Yan Lili, a crude oil and asphalt analyst at the New Era Futures Research Institute, stated that this week's EIA monthly report significantly lowered crude oil demand and price forecasts. The EIA expects global crude oil consumption to increase by 900,000 barrels per day in 2025 and 1 million barrels per day in 2026, down by 400,000 and 100,000 barrels per day, respectively, from last month. Overall, affected by tariff policies, short-term oil price trends are weak but may experience significant fluctuations. US-Iran negotiations are crucial, with the US Treasury pressuring Iran again, and Iran considering a temporary nuclear agreement with the US to buy more negotiation time. If negotiations break down, geopolitical risks may escalate.
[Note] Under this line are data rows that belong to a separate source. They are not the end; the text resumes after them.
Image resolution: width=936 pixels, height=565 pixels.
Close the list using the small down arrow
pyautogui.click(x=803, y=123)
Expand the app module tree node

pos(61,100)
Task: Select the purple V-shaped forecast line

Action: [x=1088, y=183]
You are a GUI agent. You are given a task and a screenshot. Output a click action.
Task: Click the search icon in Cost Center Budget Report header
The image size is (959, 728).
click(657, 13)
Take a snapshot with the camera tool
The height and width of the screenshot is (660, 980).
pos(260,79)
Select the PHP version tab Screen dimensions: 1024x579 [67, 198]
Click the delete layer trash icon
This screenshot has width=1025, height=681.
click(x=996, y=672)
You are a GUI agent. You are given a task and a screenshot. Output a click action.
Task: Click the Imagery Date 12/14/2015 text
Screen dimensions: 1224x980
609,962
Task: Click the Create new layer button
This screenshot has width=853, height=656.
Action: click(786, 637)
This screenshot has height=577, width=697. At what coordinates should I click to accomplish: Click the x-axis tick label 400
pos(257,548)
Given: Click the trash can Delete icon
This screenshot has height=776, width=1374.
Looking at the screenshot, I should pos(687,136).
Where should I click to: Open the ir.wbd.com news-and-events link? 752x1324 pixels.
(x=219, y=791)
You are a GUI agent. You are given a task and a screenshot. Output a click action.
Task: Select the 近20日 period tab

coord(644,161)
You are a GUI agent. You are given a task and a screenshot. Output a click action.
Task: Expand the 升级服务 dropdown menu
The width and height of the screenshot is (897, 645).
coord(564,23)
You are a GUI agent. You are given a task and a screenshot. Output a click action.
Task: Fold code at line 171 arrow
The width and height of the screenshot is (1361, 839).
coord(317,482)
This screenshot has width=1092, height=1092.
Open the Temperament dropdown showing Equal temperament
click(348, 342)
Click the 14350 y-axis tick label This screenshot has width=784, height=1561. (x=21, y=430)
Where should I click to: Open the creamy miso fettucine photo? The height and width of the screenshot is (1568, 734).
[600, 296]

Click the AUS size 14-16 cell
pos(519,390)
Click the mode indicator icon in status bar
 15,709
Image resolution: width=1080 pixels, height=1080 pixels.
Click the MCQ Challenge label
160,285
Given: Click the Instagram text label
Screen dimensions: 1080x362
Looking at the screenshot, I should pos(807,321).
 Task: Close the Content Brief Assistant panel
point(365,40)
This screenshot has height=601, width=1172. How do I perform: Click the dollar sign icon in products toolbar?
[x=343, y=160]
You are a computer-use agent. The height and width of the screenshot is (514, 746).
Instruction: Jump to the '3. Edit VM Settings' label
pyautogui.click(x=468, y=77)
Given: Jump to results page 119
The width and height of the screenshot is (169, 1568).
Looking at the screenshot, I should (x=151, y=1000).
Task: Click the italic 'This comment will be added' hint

Chen Dong believes that short-term crude oil futures may continue to decline. Although US President Trump announced a 90-day suspension of "reciprocal tariffs" on some countries, this 90-day period is a negotiation phase, and high tariffs may still be implemented after the period ends. Additionally, OPEC+ is entering a production increase cycle. As the summer oil consumption season in the Northern Hemisphere approaches, it may bring phased support to crude oil futures prices.
Looking ahead, Sui Xiaoying stated that US tariff policies will further depress oil prices in the long term. Recent consecutive sharp declines in crude oil have released negative sentiment, and short-term tariff policy trends will continue to dominate market sentiment and oil prices. In the absence of further negative news, oil prices may experience an oversold rebound, but overall upward momentum is limited. In the long term, as Trump's tariff policies and various countries' countermeasures gradually take effect, deteriorating trade conditions will increase the risk of a global economic downturn, potentially leading to a global economic recession, negatively impacting crude oil consumption and further depressing oil prices. Therefore, the overall trend for crude oil remains bearish.